## Metin Parçası
- - -

İzgil’in tanıklığı 2009 senesinde bir akşam kapısına iki genç Uygur polisin dayanmasıyla başlıyor. Polisler şairi karakola götürüp sorguya çekiyorlar. Böylece İzgil’in hayatında, Çin’i terk edeceği güne kadar devam edecek korku dolu yeni bir dönem açılmış oluyor. 2009’da yaşanan olayların Uygur meselesinde nasıl bir kırılma noktası olduğunu bu kez de İzgil’in hatıratında görüyoruz. Bu fena yılda, bir fabrikada Çin ve Uygur işçiler arasında çıkan olaylarda en az iki Uygur işçi öldürülüyor. Bunun üzerine Urumçi’de isyanlar patlıyor. Onlarca insanın hayatını kaybettiği bu isyanlar Çin devletinin bölgedeki baskısını artırması yolunda ciddi bir gerekçeye dönüşüyor. Uygurların tamamen bir dar dünyaya hapsedilmesi fikri de bu sırada doğmuş olmalı. Zaten olayların hemen ertesinde bölgenin dış dünyayla bağlantısı büyük ölçüde kesiliyor. Örneğin tüm Uygur dünyasını kapsayacak şekilde internet erişimi yaklaşık bir yıl kadar imkânsız hale getiriliyor. Radyo satışı yasaklanıyor, hatta evlerdeki radyolar devlet tarafından toplanıyor.

Ama bu yeni baskı sürecinde İzgil’in beklenmedik bir şansı var. 2001 yılında evlenme hazırlığı yaparken birisi Pekin’den, diğeri Urumçi’den alınmış iki ayrı vatandaşlık numarası olduğunu öğreniyor Uygur şair. Memurlar hata olduğunu, ancak tek bir numarası olabileceğini söylüyorlar. Süreç sonunda yeni numarası iptal edilip eskisi geçerli kılınıyor. Böylece üçünü hapiste geçirdiği altı yılının kaydı üzerinden düşüyor. Devlet aygıtındaki bu tuhaf ve beklenmedik hata sonraki yıllarda İzgil’in hayatta kalmasını sağlayacak şey olacak.

- - -

## Kayıtlar
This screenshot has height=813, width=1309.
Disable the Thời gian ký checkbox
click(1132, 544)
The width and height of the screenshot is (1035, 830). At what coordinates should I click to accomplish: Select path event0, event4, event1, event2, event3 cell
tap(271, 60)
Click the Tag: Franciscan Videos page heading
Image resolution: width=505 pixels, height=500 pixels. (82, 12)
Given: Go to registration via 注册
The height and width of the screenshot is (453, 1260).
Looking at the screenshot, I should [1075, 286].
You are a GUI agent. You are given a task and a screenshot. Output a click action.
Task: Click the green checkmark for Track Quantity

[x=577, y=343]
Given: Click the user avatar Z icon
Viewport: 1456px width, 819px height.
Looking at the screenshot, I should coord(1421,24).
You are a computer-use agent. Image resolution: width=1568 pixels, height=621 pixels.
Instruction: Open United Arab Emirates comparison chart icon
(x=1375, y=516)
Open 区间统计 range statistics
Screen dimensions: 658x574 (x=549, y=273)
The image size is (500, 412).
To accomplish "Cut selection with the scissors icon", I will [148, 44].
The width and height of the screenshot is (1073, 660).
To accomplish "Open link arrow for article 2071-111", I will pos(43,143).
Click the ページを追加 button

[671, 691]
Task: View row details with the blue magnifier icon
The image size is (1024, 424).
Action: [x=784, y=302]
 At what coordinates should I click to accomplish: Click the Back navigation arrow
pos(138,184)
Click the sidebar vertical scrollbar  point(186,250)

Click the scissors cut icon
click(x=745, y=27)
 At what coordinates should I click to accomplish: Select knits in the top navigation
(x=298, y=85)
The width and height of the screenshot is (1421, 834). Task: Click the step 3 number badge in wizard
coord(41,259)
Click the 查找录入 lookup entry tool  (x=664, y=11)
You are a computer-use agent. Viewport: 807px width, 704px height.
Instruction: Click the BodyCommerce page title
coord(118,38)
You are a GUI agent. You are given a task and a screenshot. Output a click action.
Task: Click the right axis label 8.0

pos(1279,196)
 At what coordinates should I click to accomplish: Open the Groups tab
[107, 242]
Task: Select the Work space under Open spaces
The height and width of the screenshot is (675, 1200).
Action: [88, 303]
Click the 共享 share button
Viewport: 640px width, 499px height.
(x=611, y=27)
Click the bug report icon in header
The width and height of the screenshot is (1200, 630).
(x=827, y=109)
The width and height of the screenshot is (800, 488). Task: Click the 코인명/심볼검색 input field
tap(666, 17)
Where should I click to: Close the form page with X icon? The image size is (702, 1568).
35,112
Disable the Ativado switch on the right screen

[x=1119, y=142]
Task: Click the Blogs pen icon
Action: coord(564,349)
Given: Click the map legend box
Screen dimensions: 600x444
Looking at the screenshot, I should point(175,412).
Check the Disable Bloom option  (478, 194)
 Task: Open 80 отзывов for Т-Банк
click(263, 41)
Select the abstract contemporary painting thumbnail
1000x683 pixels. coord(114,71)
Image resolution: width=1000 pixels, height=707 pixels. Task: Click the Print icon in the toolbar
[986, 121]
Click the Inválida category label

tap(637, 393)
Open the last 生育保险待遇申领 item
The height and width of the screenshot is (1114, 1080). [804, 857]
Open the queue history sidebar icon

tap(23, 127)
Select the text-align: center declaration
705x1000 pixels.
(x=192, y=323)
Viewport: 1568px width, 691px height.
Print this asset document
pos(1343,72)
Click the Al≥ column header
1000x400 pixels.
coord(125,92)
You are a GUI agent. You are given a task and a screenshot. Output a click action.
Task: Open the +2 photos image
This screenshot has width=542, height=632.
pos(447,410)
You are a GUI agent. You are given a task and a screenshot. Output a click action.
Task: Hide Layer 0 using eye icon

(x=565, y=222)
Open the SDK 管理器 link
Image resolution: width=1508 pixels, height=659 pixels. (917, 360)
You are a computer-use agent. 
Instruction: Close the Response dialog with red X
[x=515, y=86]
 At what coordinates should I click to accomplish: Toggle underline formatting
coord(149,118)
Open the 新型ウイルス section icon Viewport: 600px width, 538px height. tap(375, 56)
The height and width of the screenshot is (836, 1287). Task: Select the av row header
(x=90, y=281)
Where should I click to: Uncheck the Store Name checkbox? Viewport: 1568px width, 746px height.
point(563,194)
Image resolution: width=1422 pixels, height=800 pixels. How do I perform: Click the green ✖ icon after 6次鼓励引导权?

- - -

## Alıştırma Koşulları
1. İzgil'in tanıklığını anlatan metinde, 2009 olaylarının ardından bölgenin dış dünyayla bağlantısını kesmek için örnek olarak hangi uygulamalar sayılıyor?
2. Kayıtlarda "Click the Inválida category label" ifadesini içeren satırdan kayıtların sonuna kadar uzanan satırları, iki uç da dahil ve boş satırlar atlanarak, "Sıra" ve "İçerik" sütunlarından oluşan bir Markdown tablosu olarak biçimlendirir misiniz?

## Görev Çıktıları
1.
- Tüm Uygur dünyasında internet erişimi yaklaşık bir yıl kadar imkânsız hale getiriliyor.
- Radyo satışı yasaklanıyor.
- Evlerdeki radyolar devlet tarafından toplanıyor.

2.
| Sıra | İçerik |
|---|---|
| 1 | Click the Inválida category label |
| 2 | tap(637, 393) |
| 3 | Open the last 生育保险待遇申领 item |
| 4 | The height and width of the screenshot is (1114, 1080). [804, 857] |
| 5 | Open the queue history sidebar icon |
| 6 | tap(23, 127) |
| 7 | Select the text-align: center declaration |
| 8 | 705x1000 pixels. |
| 9 | (x=192, y=323) |
| 10 | Viewport: 1568px width, 691px height. |
| 11 | Print this asset document |
| 12 | pos(1343,72) |
| 13 | Click the Al≥ column header |
| 14 | 1000x400 pixels. |
| 15 | coord(125,92) |
| 16 | You are a GUI agent. You are given a task and a screenshot. Output a click action. |
| 17 | Task: Open the +2 photos image |
| 18 | This screenshot has width=542, height=632. |
| 19 | pos(447,410) |
| 20 | You are a GUI agent. You are given a task and a screenshot. Output a click action. |
| 21 | Task: Hide Layer 0 using eye icon |
| 22 | (x=565, y=222) |
| 23 | Open the SDK 管理器 link |
| 24 | Image resolution: width=1508 pixels, height=659 pixels. (917, 360) |
| 25 | You are a computer-use agent.  |
| 26 | Instruction: Close the Response dialog with red X |
| 27 | [x=515, y=86] |
| 28 |  At what coordinates should I click to accomplish: Toggle underline formatting |
| 29 | coord(149,118) |
| 30 | Open the 新型ウイルス section icon Viewport: 600px width, 538px height. tap(375, 56) |
| 31 | The height and width of the screenshot is (836, 1287). Task: Select the av row header |
| 32 | (x=90, y=281) |
| 33 | Where should I click to: Uncheck the Store Name checkbox? Viewport: 1568px width, 746px height. |
| 34 | point(563,194) |
| 35 | Image resolution: width=1422 pixels, height=800 pixels. How do I perform: Click the green ✖ icon after 6次鼓励引导权? |